**Job**
Put every line of the rows below into a Markdown table with the columns No. and Text, numbering each line and leaving out blank lines.

**Items**
····················
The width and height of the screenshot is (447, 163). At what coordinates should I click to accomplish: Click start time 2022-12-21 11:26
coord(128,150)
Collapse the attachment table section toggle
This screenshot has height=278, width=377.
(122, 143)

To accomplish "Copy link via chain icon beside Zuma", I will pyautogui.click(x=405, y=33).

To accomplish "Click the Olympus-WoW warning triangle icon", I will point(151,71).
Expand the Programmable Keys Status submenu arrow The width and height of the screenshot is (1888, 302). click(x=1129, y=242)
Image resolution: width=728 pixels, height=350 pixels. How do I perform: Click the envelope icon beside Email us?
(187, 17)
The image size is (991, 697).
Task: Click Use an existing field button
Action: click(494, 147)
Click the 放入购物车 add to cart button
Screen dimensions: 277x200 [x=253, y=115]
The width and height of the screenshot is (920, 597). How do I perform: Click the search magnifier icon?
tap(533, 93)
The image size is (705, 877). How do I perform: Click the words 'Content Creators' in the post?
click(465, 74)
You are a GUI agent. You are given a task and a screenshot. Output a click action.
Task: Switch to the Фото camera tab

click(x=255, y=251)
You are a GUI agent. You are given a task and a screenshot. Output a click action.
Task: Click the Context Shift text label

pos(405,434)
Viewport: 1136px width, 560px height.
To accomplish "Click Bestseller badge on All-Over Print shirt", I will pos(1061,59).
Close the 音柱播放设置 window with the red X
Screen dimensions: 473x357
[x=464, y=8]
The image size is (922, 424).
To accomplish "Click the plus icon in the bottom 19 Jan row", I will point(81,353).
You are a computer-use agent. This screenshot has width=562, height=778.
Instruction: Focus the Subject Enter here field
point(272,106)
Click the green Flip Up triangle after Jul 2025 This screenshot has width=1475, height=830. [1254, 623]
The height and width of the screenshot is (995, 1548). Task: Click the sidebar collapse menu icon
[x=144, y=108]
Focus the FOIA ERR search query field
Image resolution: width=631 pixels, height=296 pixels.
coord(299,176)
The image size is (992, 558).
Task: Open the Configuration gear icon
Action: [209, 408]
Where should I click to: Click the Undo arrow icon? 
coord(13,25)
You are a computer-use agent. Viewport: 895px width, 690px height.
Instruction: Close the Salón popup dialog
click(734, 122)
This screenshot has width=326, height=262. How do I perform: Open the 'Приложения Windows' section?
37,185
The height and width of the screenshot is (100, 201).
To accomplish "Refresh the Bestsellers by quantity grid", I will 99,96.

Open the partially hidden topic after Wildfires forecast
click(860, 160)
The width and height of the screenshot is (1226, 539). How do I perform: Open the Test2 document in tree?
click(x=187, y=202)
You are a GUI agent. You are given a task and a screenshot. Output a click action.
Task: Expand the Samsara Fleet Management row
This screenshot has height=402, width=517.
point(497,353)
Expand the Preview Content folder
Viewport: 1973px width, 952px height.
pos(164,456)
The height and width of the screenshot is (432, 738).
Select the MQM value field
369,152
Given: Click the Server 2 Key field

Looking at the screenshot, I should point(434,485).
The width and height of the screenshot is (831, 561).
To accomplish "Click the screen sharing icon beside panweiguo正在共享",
····················
**Task output**
| No. | Text |
|---|---|
| 1 | The width and height of the screenshot is (447, 163). At what coordinates should I click to accomplish: Click start time 2022-12-21 11:26 |
| 2 | coord(128,150) |
| 3 | Collapse the attachment table section toggle |
| 4 | This screenshot has height=278, width=377. |
| 5 | (122, 143) |
| 6 | To accomplish "Copy link via chain icon beside Zuma", I will pyautogui.click(x=405, y=33). |
| 7 | To accomplish "Click the Olympus-WoW warning triangle icon", I will point(151,71). |
| 8 | Expand the Programmable Keys Status submenu arrow The width and height of the screenshot is (1888, 302). click(x=1129, y=242) |
| 9 | Image resolution: width=728 pixels, height=350 pixels. How do I perform: Click the envelope icon beside Email us? |
| 10 | (187, 17) |
| 11 | The image size is (991, 697). |
| 12 | Task: Click Use an existing field button |
| 13 | Action: click(494, 147) |
| 14 | Click the 放入购物车 add to cart button |
| 15 | Screen dimensions: 277x200 [x=253, y=115] |
| 16 | The width and height of the screenshot is (920, 597). How do I perform: Click the search magnifier icon? |
| 17 | tap(533, 93) |
| 18 | The image size is (705, 877). How do I perform: Click the words 'Content Creators' in the post? |
| 19 | click(465, 74) |
| 20 | You are a GUI agent. You are given a task and a screenshot. Output a click action. |
| 21 | Task: Switch to the Фото camera tab |
| 22 | click(x=255, y=251) |
| 23 | You are a GUI agent. You are given a task and a screenshot. Output a click action. |
| 24 | Task: Click the Context Shift text label |
| 25 | pos(405,434) |
| 26 | Viewport: 1136px width, 560px height. |
| 27 | To accomplish "Click Bestseller badge on All-Over Print shirt", I will pos(1061,59). |
| 28 | Close the 音柱播放设置 window with the red X |
| 29 | Screen dimensions: 473x357 |
| 30 | [x=464, y=8] |
| 31 | The image size is (922, 424). |
| 32 | To accomplish "Click the plus icon in the bottom 19 Jan row", I will point(81,353). |
| 33 | You are a computer-use agent. This screenshot has width=562, height=778. |
| 34 | Instruction: Focus the Subject Enter here field |
| 35 | point(272,106) |
| 36 | Click the green Flip Up triangle after Jul 2025 This screenshot has width=1475, height=830. [1254, 623] |
| 37 | The height and width of the screenshot is (995, 1548). Task: Click the sidebar collapse menu icon |
| 38 | [x=144, y=108] |
| 39 | Focus the FOIA ERR search query field |
| 40 | Image resolution: width=631 pixels, height=296 pixels. |
| 41 | coord(299,176) |
| 42 | The image size is (992, 558). |
| 43 | Task: Open the Configuration gear icon |
| 44 | Action: [209, 408] |
| 45 | Where should I click to: Click the Undo arrow icon?  |
| 46 | coord(13,25) |
| 47 | You are a computer-use agent. Viewport: 895px width, 690px height. |
| 48 | Instruction: Close the Salón popup dialog |
| 49 | click(734, 122) |
| 50 | This screenshot has width=326, height=262. How do I perform: Open the 'Приложения Windows' section? |
| 51 | 37,185 |
| 52 | The height and width of the screenshot is (100, 201). |
| 53 | To accomplish "Refresh the Bestsellers by quantity grid", I will 99,96. |
| 54 | Open the partially hidden topic after Wildfires forecast |
| 55 | click(860, 160) |
| 56 | The width and height of the screenshot is (1226, 539). How do I perform: Open the Test2 document in tree? |
| 57 | click(x=187, y=202) |
| 58 | You are a GUI agent. You are given a task and a screenshot. Output a click action. |
| 59 | Task: Expand the Samsara Fleet Management row |
| 60 | This screenshot has height=402, width=517. |
| 61 | point(497,353) |
| 62 | Expand the Preview Content folder |
| 63 | Viewport: 1973px width, 952px height. |
| 64 | pos(164,456) |
| 65 | The height and width of the screenshot is (432, 738). |
| 66 | Select the MQM value field |
| 67 | 369,152 |
| 68 | Given: Click the Server 2 Key field |
| 69 | Looking at the screenshot, I should point(434,485). |
| 70 | The width and height of the screenshot is (831, 561). |
| 71 | To accomplish "Click the screen sharing icon beside panweiguo正在共享", |